Of great importance in this work are the gestures of the characters, with the help of which the artist creates psychological portraits of their heroes: the narrator’s outstretched arms illustrate his “terrible” story, the grinning commoner scratches his head in disbelief, left hand the young listener is tensely clenched, his right hand with the cigarette is frozen, which betrays the enthusiasm and simple-minded horror with which he listens to fables. The hunters' prey depicted in the lower left corner could well have become an independent still life with game, but the artist deliberately focused all his attention on the faces and hands of the characters, highlighting these accents with bright light.

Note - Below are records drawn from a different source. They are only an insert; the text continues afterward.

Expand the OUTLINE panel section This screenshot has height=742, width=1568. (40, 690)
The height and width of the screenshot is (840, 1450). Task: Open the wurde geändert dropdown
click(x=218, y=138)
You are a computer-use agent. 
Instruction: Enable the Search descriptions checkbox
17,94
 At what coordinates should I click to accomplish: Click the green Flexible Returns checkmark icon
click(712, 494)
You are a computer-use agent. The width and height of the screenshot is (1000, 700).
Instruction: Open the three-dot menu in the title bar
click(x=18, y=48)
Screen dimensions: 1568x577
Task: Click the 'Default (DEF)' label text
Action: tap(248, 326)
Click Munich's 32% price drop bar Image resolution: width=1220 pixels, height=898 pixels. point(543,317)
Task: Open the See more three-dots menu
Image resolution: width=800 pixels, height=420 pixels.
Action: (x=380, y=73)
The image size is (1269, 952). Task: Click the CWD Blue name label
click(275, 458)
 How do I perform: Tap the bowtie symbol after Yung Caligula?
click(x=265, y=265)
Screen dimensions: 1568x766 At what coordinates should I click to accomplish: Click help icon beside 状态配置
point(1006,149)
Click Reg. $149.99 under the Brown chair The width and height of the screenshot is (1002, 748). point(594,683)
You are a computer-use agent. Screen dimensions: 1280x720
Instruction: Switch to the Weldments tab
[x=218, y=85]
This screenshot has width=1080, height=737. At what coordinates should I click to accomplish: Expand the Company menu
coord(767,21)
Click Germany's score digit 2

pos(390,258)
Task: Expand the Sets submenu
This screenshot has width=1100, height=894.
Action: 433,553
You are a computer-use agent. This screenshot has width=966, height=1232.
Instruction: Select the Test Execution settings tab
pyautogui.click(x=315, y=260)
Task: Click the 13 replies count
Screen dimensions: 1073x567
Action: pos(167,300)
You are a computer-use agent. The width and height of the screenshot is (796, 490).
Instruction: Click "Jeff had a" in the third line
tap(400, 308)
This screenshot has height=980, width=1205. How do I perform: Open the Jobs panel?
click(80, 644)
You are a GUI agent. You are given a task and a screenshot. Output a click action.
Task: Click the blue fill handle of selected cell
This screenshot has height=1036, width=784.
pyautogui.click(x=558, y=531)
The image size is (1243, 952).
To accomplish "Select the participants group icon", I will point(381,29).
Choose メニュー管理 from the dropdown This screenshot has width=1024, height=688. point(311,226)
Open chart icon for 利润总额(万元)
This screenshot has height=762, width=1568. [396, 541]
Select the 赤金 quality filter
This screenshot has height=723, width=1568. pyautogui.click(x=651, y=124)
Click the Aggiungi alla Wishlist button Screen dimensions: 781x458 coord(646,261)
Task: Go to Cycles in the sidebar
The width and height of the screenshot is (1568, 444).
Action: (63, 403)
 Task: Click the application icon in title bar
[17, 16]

why Levitan was going to challenge Chekhov to a duel

Hunters at rest - Perov. Canvas, oil. 119 x 183



There is a period in Perov’s work when the master avoids acute social scenes. He turns to life simple, ordinary, familiar. Among these works, the most familiar is the painting “Hunters at Rest”.

In the center of the composition are three hunters, very different, but each of them is interesting and meaningful in its own way. The attention of two listeners was attracted by the passionate and fascinating story of an older, experienced hunter. In his posture, facial expressions, and eyes, there is a holy faith in the “truth” of the story that he decided to tell his comrades. Listeners react to the story differently. The young hunter eagerly absorbs every word of his experienced comrade, the third participant - a middle-aged man - is skeptical, he questions every word of the narrator.

If you carefully consider the composition proposed by the author, the idea becomes clear. The artist showed a certain life cycle: youth, eagerly exploring the world, absorbing it with faith in miracles; then comes maturity and experience, when nothing is taken for granted and is questioned; maturity is replaced by old age, living in memories, constantly falling into the idealization of the past.

Behind the simple and clear work there is a deep, philosophical, complex content. Critics have noted the shabbiness and tension that characterize surrounding landscape. An anxious sky, flying birds, faded grass - everything speaks of autumn, falling asleep, a premonition of winter. Why did the artist choose such a gloomy landscape to frame his painting? Most likely, it was important for the author to concentrate the viewer’s attention on central figures paintings, the background should not distract from the main thing in the work.

The heroes of the picture are real people, friends of the artist, who served as prototypes for the hunters. As you know, the author himself loved hunting. Therefore, every detail of the picture is painted with skill. In the lower left corner of the picture we see a delightful hunting still life, which, on the one hand, fits organically into general composition, on the other hand, may well be separated into a separate work, written with remarkable skill and realism.

The light in the picture concentrates on the faces and hands of the characters. This old technique, dating back to the Renaissance, allows the artist to more fully reveal inner world their models. All hunters are clearly satisfied with the results of the hunt, as evidenced by the trophies depicted here. The artist depicted different people social origin, but hunting united them all, made them forget about the realities of life and completely surrender to the ancient craft.

Interestingly, the artist again turned to this plot and created another painting for the Russian Museum. The second version of the plot is more schematic, simpler, and the color scheme is simpler.

It is known that some critics accused the artist of expressing overly feigned emotions in the characters he depicted. However, having unraveled the author's intention, this can be considered completely justified. This technique allows you to more clearly describe the character and inner world of the characters and reveal the symbolic component of the picture.